Beginning in the 1986–87 season, Vondersaar choreographed four ballets for the Dutch National Ballet. One and One Is Three was set to piano music of Alexander Scriabin. The dance depicts a woman's split personality in relation to her partner. Po Mo d'Or was a jazzy solo work with music by the bands Inner Spirits and Star Inc. Synthese was choreographed to music by British avantgarde composer Jan Steele - Has Ras and minimalist German composer Peter Michael Hamel - Nada. MIDI-terranee was a pas de deux with music by Arthur Cune.

==Post performing==

Vondersaar began teaching in 1980, long before she considered retiring from the stage. As an instructor and coach, she worked with Dutch National Ballet, Nederlands Dans Theater, Introdans, Scapino Ballet, The Royal Winnipeg Ballet, Finnish National Ballet, Stadtheater Bern, Aalto Ballet Theatre, Krisztina de Châtel, Israel Ballet, Ballet Arizona, Pacific Northwest Ballet, Joffrey Ballet and American Ballet Theatre, among others.

Once past her performing prime, Vondersaar continued to dance with Dutch National Ballet in character roles: Lady Capulet in Romeo and Juliet, Bathilde in Giselle, The Queen Mother in Sleeping Beauty and others. Vondersaar told a reporter, "Not everyone wants to do it, but I just thought it was a nice idea" and a way to "wind down my dancing career" while keeping touch with the company.

In 1994, she received the VSCD (Association of Theatres and Concert Halls Directors) Golden Theatre Dance Prize. On awarding the honor, the jury said, "She has remarkable technique and enormous energy.

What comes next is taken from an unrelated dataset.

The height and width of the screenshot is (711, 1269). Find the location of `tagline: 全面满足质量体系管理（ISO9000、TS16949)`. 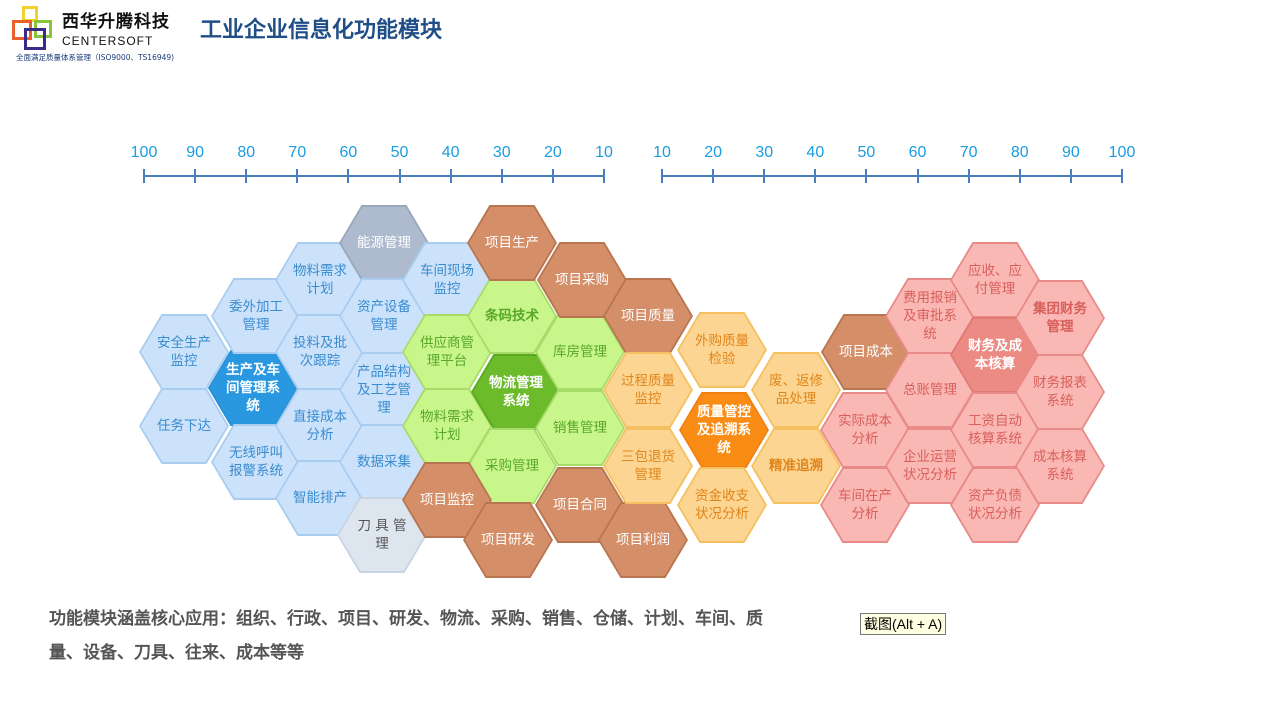

tagline: 全面满足质量体系管理（ISO9000、TS16949) is located at coordinates (96, 58).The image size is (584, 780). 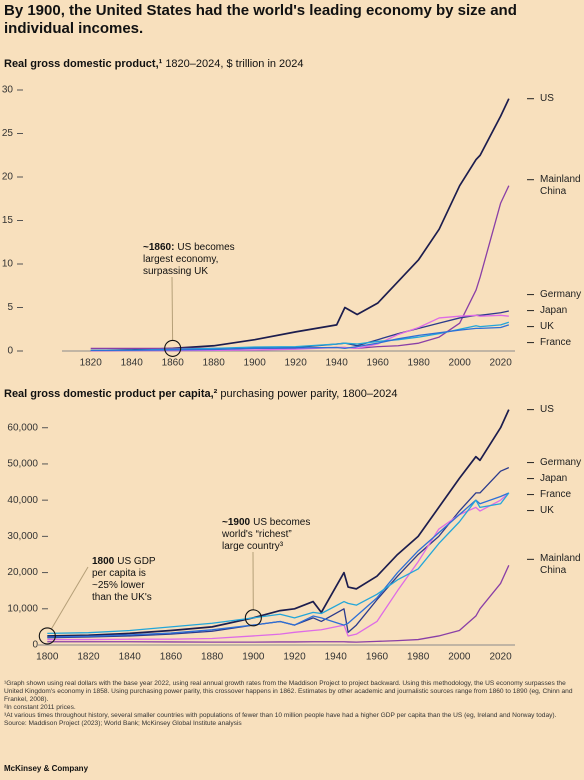 I want to click on annotation-text: large country³, so click(x=253, y=546).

Her inner drive and sensual, temperamental presence make her a powerful female soloist." The same year, she was presented with the Alexandra Radius Prize from Friends of Dutch National Ballet.

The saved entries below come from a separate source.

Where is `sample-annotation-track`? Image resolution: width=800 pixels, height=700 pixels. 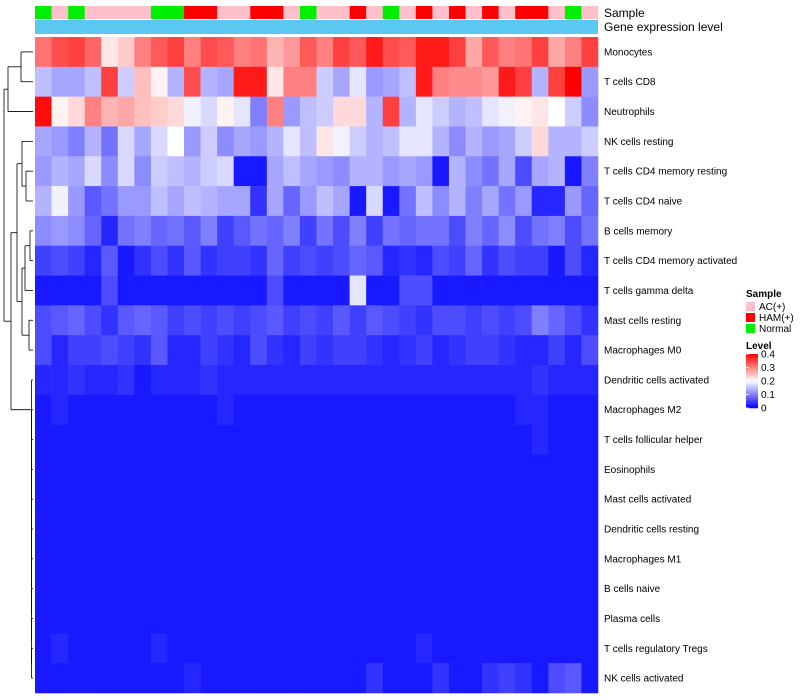
sample-annotation-track is located at coordinates (317, 12).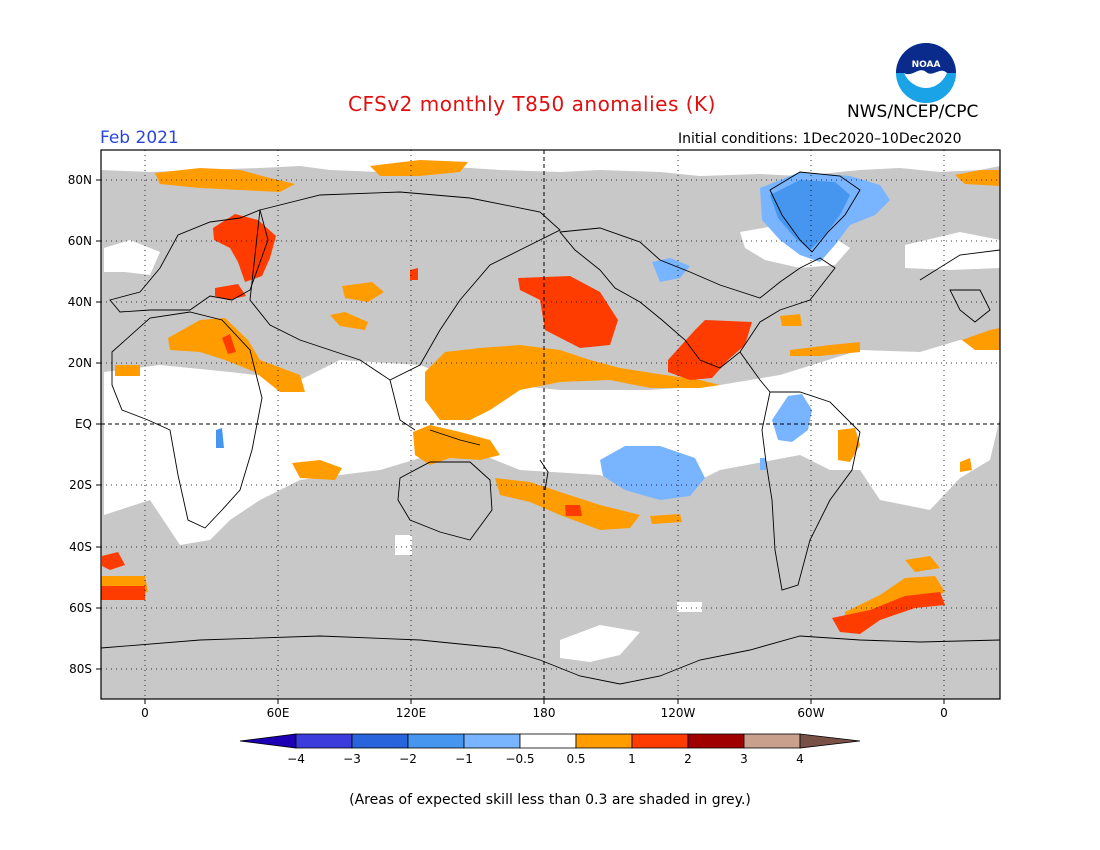 Image resolution: width=1100 pixels, height=850 pixels. What do you see at coordinates (532, 104) in the screenshot?
I see `chart-title: CFSv2 monthly T850 anomalies (K)` at bounding box center [532, 104].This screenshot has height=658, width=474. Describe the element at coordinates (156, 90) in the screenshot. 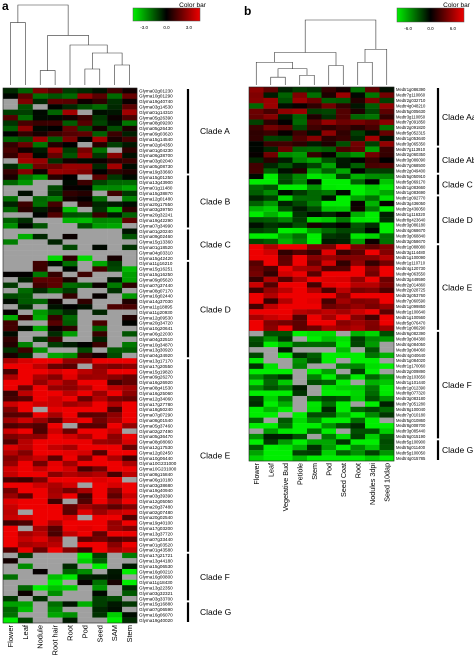

I see `row-label: Glyma02g01230` at that location.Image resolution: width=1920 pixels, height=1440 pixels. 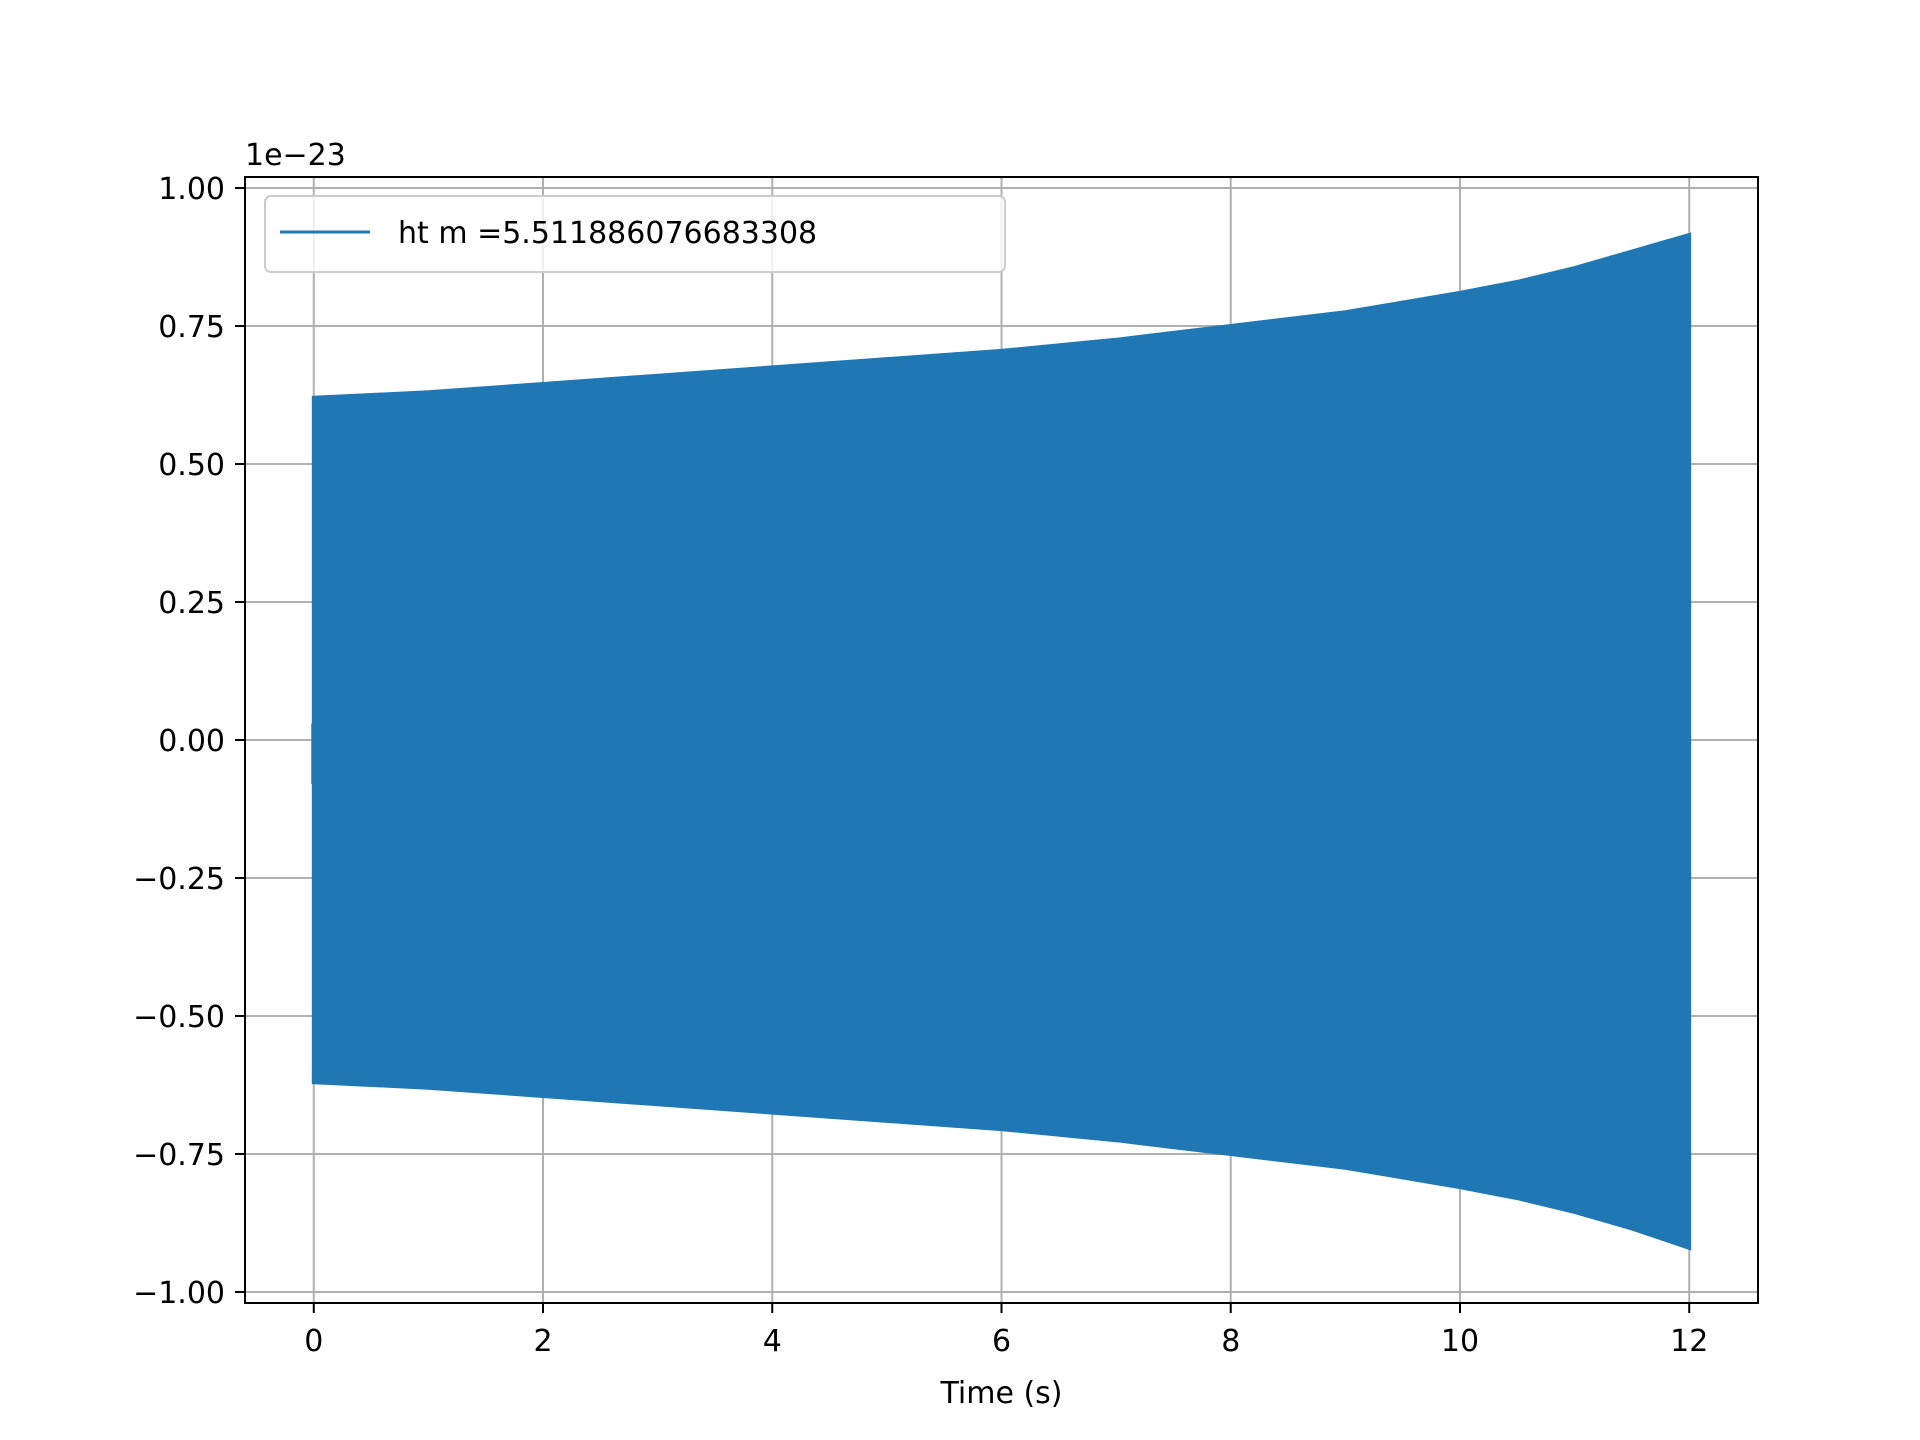 What do you see at coordinates (1002, 1342) in the screenshot?
I see `x-tick-label: 6` at bounding box center [1002, 1342].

Vondersaar was Ballet Mistress for the company from 1994 to 1996.

==The Green Table==

Vondersaar first saw Kurt Jooss' The Green Table as a Harkness trainee in the 1960s. The Joffrey Ballet had revived the 1932 work at the height of the Vietnam War, first presenting it at Manhattan's City Center on March 9, 1967.

Vondersaar would go on to regularly dance the role of "The Partisan" in Dutch National Ballet productions. She worked briefly with Jooss himself on the ballet, but was coached primarily by his eldest daughter Anna Markhard.

In 1996, when the piece was being taped for Dutch television, Markhard gave Vondersaar the option of dancing or assisting her with the staging. Vodersaar chose the latter. For years, she assisted Marhard in preserving her father's legacy. travel With Markhard's 2010 death, Vondersaar took on the task of keeping the ballet alive.

Vondersaar says:
It's a huge honour, but also a tremendous responsibility. Because unfortunately we're seeing again today the atrocities induced by war and conflict. The Green Table gives people plenty of food for thought. The fate of refugees, people who profit from war, the futility of violence: Jooss incorporated all of that into his ballet. So it's my job to ensure the work is performed at the highest possible standard, because only then does it have the intended effect.